* Aim *
Can you continue the discussion of adding SCRAM support to passlib, picking up after its final sentence?

* Page text *

====

My main issue is designing the api... Studying RFC 5802, it seems like a proper
implementation of SCRAM would require enough of SASL that it would end up
growing *into* a SASL implementation (which might be too large a project than I
can take on right now). Looking around, there are already a few python SASL
implementations... such as [Suelta](https://github.com/dwd/Suelta), which has a
SCRAM implementation (though it's client-side only, so not a complete
solution).
More importantly api-wise: SASL wasn't designed to be standalone, but to be
integrated into a larger protocol. In particular, one of the main security
considerations listed for SCRAM (https://tools.ietf.org/html/rfc5802#section-9)
is that it requires an already-secured channel to operate over; otherwise it's
computationally equivalent to letting a passive eavesdropper have a copy of the
pbkdf2 password digest. So any implementation of SCRAM would *have* to easily
connect into a larger existing framework, and (responsibly) would need to
provide a default choice to hedge against insecure use.
To this end, designing an implementation would require collecting and studying
a sufficient number of use-cases to see:
1. what kind of secure channels were being used with SASL/SCRUM
2. what kind of storage systems were being used for the server side
3. study the Python api of the channel and storage layers (eg whether they work
best with blocking calls, async/deferred polling, or callback hooks)
4. find enough test vectors to properly unit-test the SCRAM implementation (the
rfc only has one example).
5. come up with a SCRAM/SASL api that could easily and secure connect the above
two components.
---
Given all that, I'm on the fence as to whether this is a WontFix, assign to
Wishlist, or assign to a milestone. If you could give some details about how
you were/are planning to use SCRAM (particularly items 1-3 in the list above),
that would definitely be useful to me in deciding how to move on this.
Original comment by elic@astllc.org
on 27 Sep 2011 at 7:25
Sorry for the too brief request. Let me reword this feature request.
It should be a request for passlib to support SCRAM hashes. Not to support the
SCRAM itself.

====

[Lines from a data collection]
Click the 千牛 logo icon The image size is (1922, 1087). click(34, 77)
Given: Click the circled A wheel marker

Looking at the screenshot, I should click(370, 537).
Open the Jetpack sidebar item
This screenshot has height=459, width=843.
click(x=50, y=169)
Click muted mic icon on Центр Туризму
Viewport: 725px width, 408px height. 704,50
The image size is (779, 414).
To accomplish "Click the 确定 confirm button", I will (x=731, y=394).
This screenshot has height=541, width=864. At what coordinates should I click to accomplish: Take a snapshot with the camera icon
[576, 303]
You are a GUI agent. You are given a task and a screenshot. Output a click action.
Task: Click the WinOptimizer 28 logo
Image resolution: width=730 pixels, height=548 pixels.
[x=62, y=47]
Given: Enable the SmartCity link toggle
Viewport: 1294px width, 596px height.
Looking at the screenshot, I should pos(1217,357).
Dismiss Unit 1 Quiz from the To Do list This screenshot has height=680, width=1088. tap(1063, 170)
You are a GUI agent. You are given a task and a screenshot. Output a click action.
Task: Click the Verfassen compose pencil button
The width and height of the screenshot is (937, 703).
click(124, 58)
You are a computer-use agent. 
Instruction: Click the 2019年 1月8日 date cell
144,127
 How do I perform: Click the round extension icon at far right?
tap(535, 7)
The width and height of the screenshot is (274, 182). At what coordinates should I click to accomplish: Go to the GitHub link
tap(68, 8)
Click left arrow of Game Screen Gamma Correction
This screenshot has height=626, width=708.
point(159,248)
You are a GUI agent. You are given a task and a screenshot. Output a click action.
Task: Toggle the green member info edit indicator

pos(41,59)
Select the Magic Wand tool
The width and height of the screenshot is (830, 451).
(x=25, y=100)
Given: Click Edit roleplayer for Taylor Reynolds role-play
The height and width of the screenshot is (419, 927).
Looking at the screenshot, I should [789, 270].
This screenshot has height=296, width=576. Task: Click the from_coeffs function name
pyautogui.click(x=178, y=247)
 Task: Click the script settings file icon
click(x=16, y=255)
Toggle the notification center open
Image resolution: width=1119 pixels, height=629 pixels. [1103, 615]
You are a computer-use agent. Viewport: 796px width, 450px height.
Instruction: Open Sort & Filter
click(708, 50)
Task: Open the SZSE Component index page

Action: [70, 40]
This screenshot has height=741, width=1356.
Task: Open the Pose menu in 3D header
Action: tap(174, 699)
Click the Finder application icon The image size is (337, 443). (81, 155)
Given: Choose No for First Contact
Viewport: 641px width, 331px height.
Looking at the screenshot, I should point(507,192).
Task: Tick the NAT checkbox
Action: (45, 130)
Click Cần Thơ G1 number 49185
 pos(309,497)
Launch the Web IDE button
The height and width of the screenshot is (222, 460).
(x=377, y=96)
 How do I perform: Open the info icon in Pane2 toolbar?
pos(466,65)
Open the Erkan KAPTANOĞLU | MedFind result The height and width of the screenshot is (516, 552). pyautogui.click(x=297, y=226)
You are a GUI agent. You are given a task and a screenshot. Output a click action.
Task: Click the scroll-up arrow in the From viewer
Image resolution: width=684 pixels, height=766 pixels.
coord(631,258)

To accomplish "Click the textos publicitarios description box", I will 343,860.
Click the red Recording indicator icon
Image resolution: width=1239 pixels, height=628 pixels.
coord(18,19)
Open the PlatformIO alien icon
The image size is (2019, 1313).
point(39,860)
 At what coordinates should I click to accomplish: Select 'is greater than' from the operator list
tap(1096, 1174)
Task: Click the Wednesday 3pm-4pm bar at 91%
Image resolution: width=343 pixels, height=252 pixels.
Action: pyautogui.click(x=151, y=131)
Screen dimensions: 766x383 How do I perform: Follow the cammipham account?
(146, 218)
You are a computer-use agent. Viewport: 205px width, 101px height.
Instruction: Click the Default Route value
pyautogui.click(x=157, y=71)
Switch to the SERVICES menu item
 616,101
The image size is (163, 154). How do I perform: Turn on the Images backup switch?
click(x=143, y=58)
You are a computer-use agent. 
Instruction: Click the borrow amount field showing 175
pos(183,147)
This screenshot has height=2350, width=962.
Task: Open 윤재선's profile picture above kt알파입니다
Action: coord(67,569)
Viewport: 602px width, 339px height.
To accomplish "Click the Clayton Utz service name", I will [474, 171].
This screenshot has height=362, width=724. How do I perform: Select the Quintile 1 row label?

====

* Answer *
What I want to see is that passlib supports hashing, storing (LDAP?) and verify
SCRAM-compatible hashes. Just it, only the hashing, no authentication
mechanism. The API should be the same like other algorithms (and not for a
complete SASL/SCRAM mechanism).
An example usage case: recent XMPP servers support SASL/SCRAM for the
authentication. It'll be nice if I can use the hashes to authenticate users on
a web service (or other applications).
In XMPP, if the client doesn't support SCRAM, the client will then use the
plain text mechanism (it sends the password as plain text) and then the server
does the hashing and verification.
I actually have been playing with this (actually combined it with my own phpass
implementation: use phpass for migrated passwords, use SCRAM hash for new
passwords).
Original comment by exavolt
on 28 Sep 2011 at 9:16
Ah, that's much different ... and a bit easier.
Interestingly enough, SCRAM's hash algorithm is just PBKDF2-HMAC-{hashfunc},
which Passlib already has an encoding for. For instance, for SCRAM-SHA-1
hashes could be stored with pbkdf2_sha1
(http://packages.python.org/passlib/lib/passlib.hash.pbkdf2_digest.html).
That page has similar hash formats for pbkdf2_sha256 and pbkdf2_sha512.
As an example...
from passlib.hash import pbkdf2_sha1
#
# server side: generate new salt and hash for a password
#
# this returns a modular-crypt-format hash string suitable
# for storing server-side, which encodes the rounds, salt, and digest.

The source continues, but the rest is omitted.